Vejo um velho caipira numa carroça, entoando algo repetitivo, enquanto chicoteia um jumento. A carroça crepita sob o tranco dos paralelepípedos. Miro diretamente o sol; os olhos sentem a dor característica. Mais tarde, a luz será um jorro hostil vergastando os trópicos; destruindo e dizimando com radiação a vida — ou, para complicar, fazendo-a persistir. É particularmente incisivo no interior, onde, sem motivo aparente, fui um dia expelido do tabacão da minha mãe; e onde o céu é um pouco como uma mente amnésica; uma obliteração. Abaixo e à frente, estendem-se os mecanismos da natureza, com suas camadas pesadas, filigranadas e despropositadas.

 

 
 
 
 

 

Corpúsculo num plano

 

 

I

 

Vejo o relógio; sem particular interesse, percebo que me atrasei cerca de duas horas. Provavelmente vou ser julgado como me cabe, talvez despedido, dentro de um mês ou dois.

Trabalho numa copiadora, com outras duas pessoas; fica num prédio comercial, num quarto pequeno do primeiro andar, subindo a escadaria. Também fazemos 3x4. Meu serviço é primário: eu tiro as fotos, passo para o computador e faço alterações básicas — mudança de resolução e tamanho. Isso é enviado para a impressora, que imprime. Também posso ajudar com a xerox. No caixa fica Goreti, hiperglandular e menopáusica; Luciene, a gerente, faz cópias. O lugar não tem janelas e o ar-condicionado é fraco — serve essencialmente para fazer circular os micróbios. De todo modo, com o tempo os empregados se habituam ao ar reaproveitado; talvez alguma alteração ocorra no organismo, que se adapta às concentrações maiores de gás carbônico.

Às 12 horas saio para almoçar. O meio-dia está cinza; peço um prato-feito, com feijão, arroz, frango e uma salada de batata.

Três anos atrás eu chegava na cidade; aluguei um quarto de fundo. Ficava — ainda fica — no terraço da casa de uma mulher idosa, num centro de prédios comerciais. O acesso é feito pelo corredor lateral, separado da casa propriamente. Abre-se um portão, depois outro, tem o terraço escuro de barro, pontuado com a folhagem de mato que conseguiu brotar, e enfim a varanda, que dá para o quarto, um cuzinho. Não é um problema; só após alguns meses é que os lugares se revelam áridos. Encontrei o emprego cerca de quatro meses depois, e enquanto isso os centavos restantes acabavam. Durante esse intervalo não fiz nada, embora tenha tentado, no primeiro mês.
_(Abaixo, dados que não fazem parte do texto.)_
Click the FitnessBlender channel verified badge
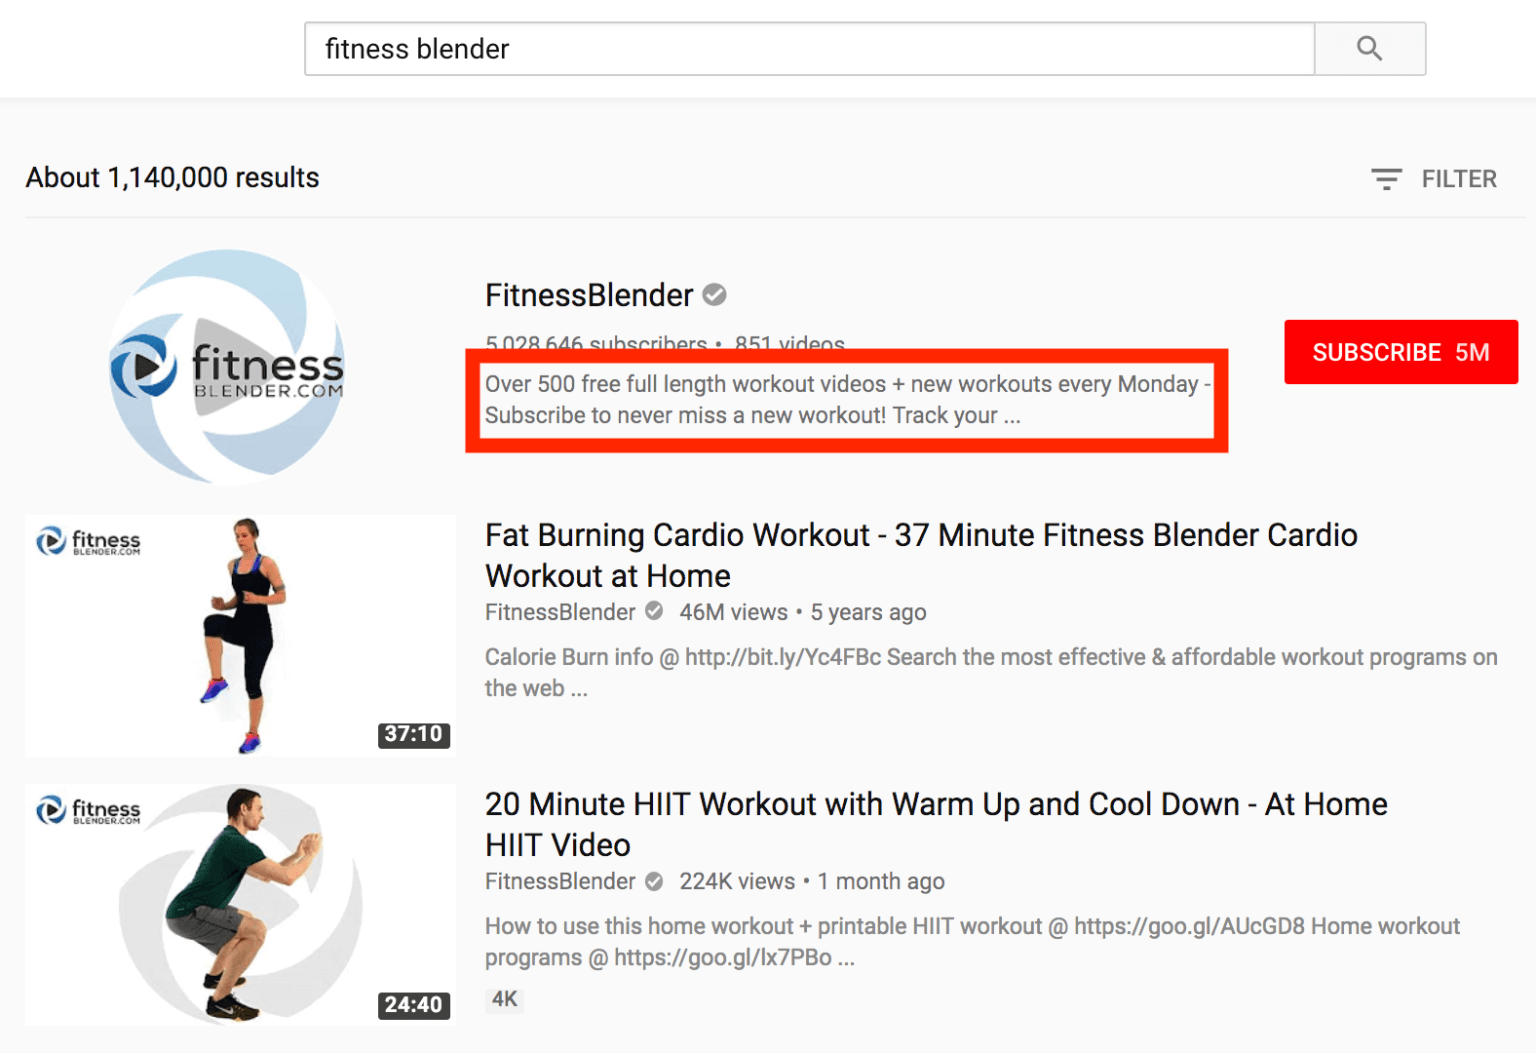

Às vezes pegava um ônibus para uma galeria pequena, meio vazia, onde comia doces ou salgados, e onde havia uma sala de cinema. Pouca gente ia lá; com o tempo deixei de ir também. Não sei dizer dos filmes — o último que vi, entrei atrasado e abandonei pela metade —, mas deviam ser grande entretenimento. Às vezes podia sair à noite; tentava conhecer alguém num pub próximo à casa da velha, via uma banda e bebia cerveja. Não digo que sentisse interesse em iniciar conversas, mas afinal o esforço investido nisso — manter um tom casual, nem pessoal demais nem impessoal, demonstrar interesse, presença de espírito, insinuar, etc. — é tão maior que os benefícios, que parece masoquismo se meter na situação. Por outro lado, não se pode ficar ali sozinho; os riscos são evidentes.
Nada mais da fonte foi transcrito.